(YOUR TASK) Retype the whole listing that follows, line for line.

(SOURCE RECORDS)
━━━━━━━━
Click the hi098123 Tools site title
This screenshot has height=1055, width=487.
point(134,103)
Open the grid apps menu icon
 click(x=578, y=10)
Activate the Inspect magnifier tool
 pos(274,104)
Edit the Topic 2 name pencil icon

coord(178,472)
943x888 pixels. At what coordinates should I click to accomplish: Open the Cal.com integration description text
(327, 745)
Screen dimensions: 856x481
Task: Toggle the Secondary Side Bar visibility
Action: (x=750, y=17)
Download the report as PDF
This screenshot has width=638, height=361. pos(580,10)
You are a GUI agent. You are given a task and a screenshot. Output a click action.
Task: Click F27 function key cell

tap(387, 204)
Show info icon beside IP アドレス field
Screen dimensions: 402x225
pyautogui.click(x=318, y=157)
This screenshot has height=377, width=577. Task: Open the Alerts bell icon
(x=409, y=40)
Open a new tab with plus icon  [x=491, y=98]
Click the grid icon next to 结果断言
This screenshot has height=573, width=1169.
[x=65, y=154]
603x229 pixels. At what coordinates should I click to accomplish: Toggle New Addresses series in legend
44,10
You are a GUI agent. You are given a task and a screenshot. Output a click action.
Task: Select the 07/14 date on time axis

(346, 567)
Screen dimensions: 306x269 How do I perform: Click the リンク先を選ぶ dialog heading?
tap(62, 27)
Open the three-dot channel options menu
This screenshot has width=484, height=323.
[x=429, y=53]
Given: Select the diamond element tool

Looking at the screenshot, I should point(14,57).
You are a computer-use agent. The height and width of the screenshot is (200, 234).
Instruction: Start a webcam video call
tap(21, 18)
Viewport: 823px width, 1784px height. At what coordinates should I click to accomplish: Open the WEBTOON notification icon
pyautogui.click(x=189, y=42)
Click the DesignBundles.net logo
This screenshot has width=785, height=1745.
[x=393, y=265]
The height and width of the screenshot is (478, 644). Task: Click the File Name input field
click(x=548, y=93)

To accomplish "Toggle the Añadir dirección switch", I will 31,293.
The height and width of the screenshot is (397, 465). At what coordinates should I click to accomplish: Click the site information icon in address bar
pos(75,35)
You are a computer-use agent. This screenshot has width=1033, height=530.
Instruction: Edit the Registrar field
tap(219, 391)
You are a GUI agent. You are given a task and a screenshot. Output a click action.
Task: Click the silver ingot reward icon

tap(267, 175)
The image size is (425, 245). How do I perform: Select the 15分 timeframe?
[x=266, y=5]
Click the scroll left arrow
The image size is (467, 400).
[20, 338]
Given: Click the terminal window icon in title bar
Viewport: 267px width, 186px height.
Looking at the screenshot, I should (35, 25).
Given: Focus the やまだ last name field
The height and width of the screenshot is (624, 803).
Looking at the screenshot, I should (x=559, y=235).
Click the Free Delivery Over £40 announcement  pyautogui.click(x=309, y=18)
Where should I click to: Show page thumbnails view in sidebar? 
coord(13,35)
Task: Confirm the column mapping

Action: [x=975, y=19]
━━━━━━━━
(PROBLEM SOLUTION)
Click the hi098123 Tools site title
This screenshot has height=1055, width=487.
point(134,103)
Open the grid apps menu icon
 click(x=578, y=10)
Activate the Inspect magnifier tool
 pos(274,104)
Edit the Topic 2 name pencil icon

coord(178,472)
943x888 pixels. At what coordinates should I click to accomplish: Open the Cal.com integration description text
(327, 745)
Screen dimensions: 856x481
Task: Toggle the Secondary Side Bar visibility
Action: (x=750, y=17)
Download the report as PDF
This screenshot has width=638, height=361. pos(580,10)
You are a GUI agent. You are given a task and a screenshot. Output a click action.
Task: Click F27 function key cell

tap(387, 204)
Show info icon beside IP アドレス field
Screen dimensions: 402x225
pyautogui.click(x=318, y=157)
This screenshot has height=377, width=577. Task: Open the Alerts bell icon
(x=409, y=40)
Open a new tab with plus icon  [x=491, y=98]
Click the grid icon next to 结果断言
This screenshot has height=573, width=1169.
[x=65, y=154]
603x229 pixels. At what coordinates should I click to accomplish: Toggle New Addresses series in legend
44,10
You are a GUI agent. You are given a task and a screenshot. Output a click action.
Task: Select the 07/14 date on time axis

(346, 567)
Screen dimensions: 306x269 How do I perform: Click the リンク先を選ぶ dialog heading?
tap(62, 27)
Open the three-dot channel options menu
This screenshot has width=484, height=323.
[x=429, y=53]
Given: Select the diamond element tool

Looking at the screenshot, I should point(14,57).
You are a computer-use agent. The height and width of the screenshot is (200, 234).
Instruction: Start a webcam video call
tap(21, 18)
Viewport: 823px width, 1784px height. At what coordinates should I click to accomplish: Open the WEBTOON notification icon
pyautogui.click(x=189, y=42)
Click the DesignBundles.net logo
This screenshot has width=785, height=1745.
[x=393, y=265]
The height and width of the screenshot is (478, 644). Task: Click the File Name input field
click(x=548, y=93)

To accomplish "Toggle the Añadir dirección switch", I will 31,293.
The height and width of the screenshot is (397, 465). At what coordinates should I click to accomplish: Click the site information icon in address bar
pos(75,35)
You are a computer-use agent. This screenshot has width=1033, height=530.
Instruction: Edit the Registrar field
tap(219, 391)
You are a GUI agent. You are given a task and a screenshot. Output a click action.
Task: Click the silver ingot reward icon

tap(267, 175)
The image size is (425, 245). How do I perform: Select the 15分 timeframe?
[x=266, y=5]
Click the scroll left arrow
The image size is (467, 400).
[20, 338]
Given: Click the terminal window icon in title bar
Viewport: 267px width, 186px height.
Looking at the screenshot, I should (35, 25).
Given: Focus the やまだ last name field
The height and width of the screenshot is (624, 803).
Looking at the screenshot, I should (x=559, y=235).
Click the Free Delivery Over £40 announcement  pyautogui.click(x=309, y=18)
Where should I click to: Show page thumbnails view in sidebar? 
coord(13,35)
Task: Confirm the column mapping

Action: [x=975, y=19]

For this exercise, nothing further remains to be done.